Iraq hands death sentence to ISIS suspect for genocide against Yazidis

ERBIL, Kurdistan Region - A Baghdad court on Tuesday handed a death sentence to a suspected member of the Islamic State (ISIS) for “committing genocide” against the Yazidi ethnoreligious minority during the group’s brutal reign, state media reported. 

“The criminal, along with members of his military detachment, executed a number of Yazidi citizens and buried them after photographing them and publishing the videos on social media sites affiliated with terrorist gangs,” Iraq’s Supreme Judicial Council said in a statement about the ruling by Baghdad’s Karkh Criminal Court. 

He is also convicted of attacking security forces in Nineveh and Salahaddin provinces – where ISIS held swathes of territory during their reign. 

SIS swept through vast swathes of Iraq and Syria in 2014 and declared a so-called “caliphate” in a brazen offensive that saw the group take control of around a third of Syria’s territory as well as several Iraqi cities, including the second largest northern city of Mosul.
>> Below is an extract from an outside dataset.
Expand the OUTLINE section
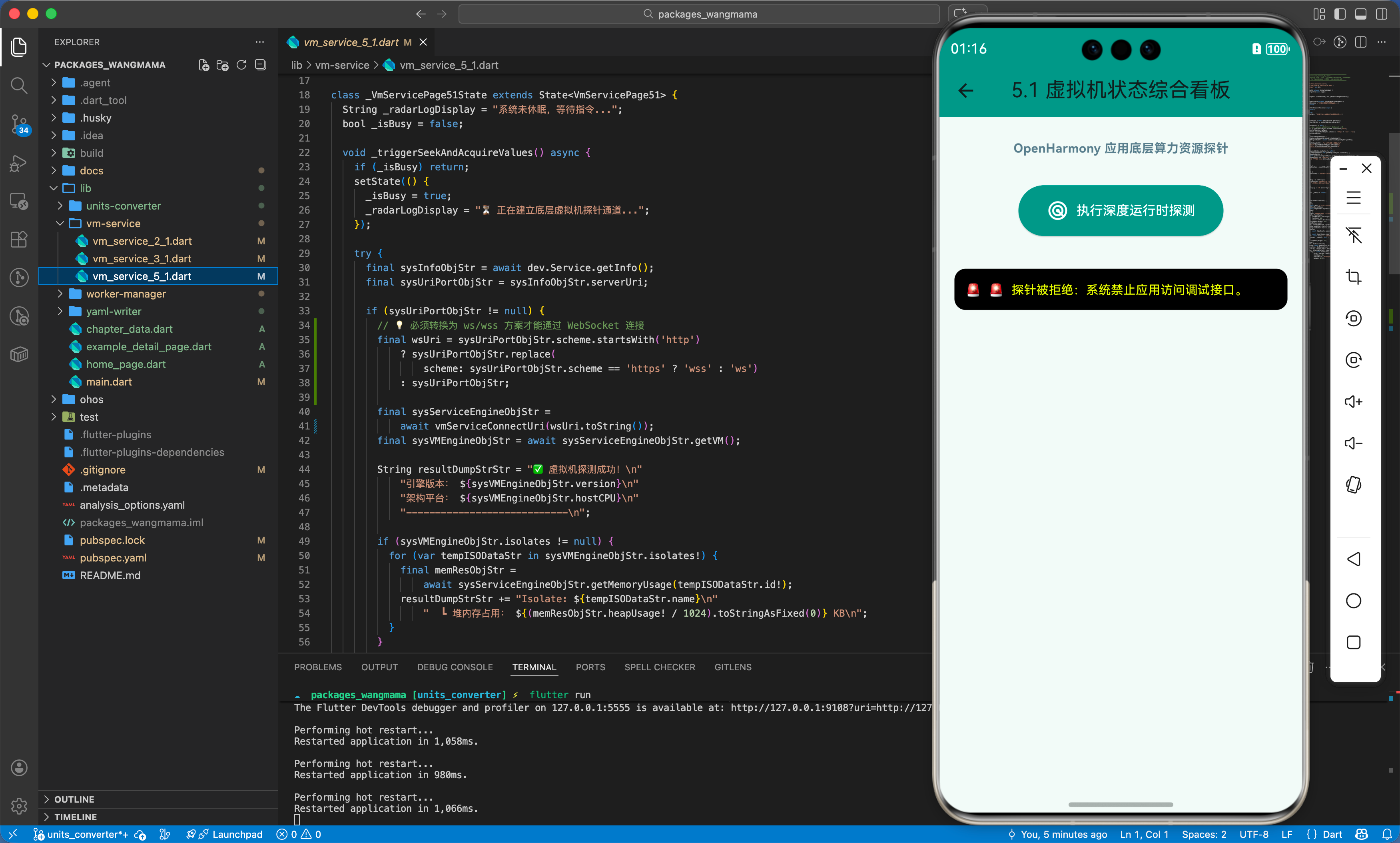 [x=74, y=799]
It was declared territorially defeated in 2017 and 2019 in both countries respectively. 

During the jihadists’ brutal reign, they committed heinous atrocities, such as genocide, sexual slavery, and massacres against non-Muslims, especially the Yazidi ethnoreligious group. Christians and Shiite Muslims were also a target.

More than 6,000 Yazidis were abducted when ISIS overran the community’s heartland of Shingal (Sinjar) in 2014. Around 2,700 remain missing, with little done to bring solace to the rescued.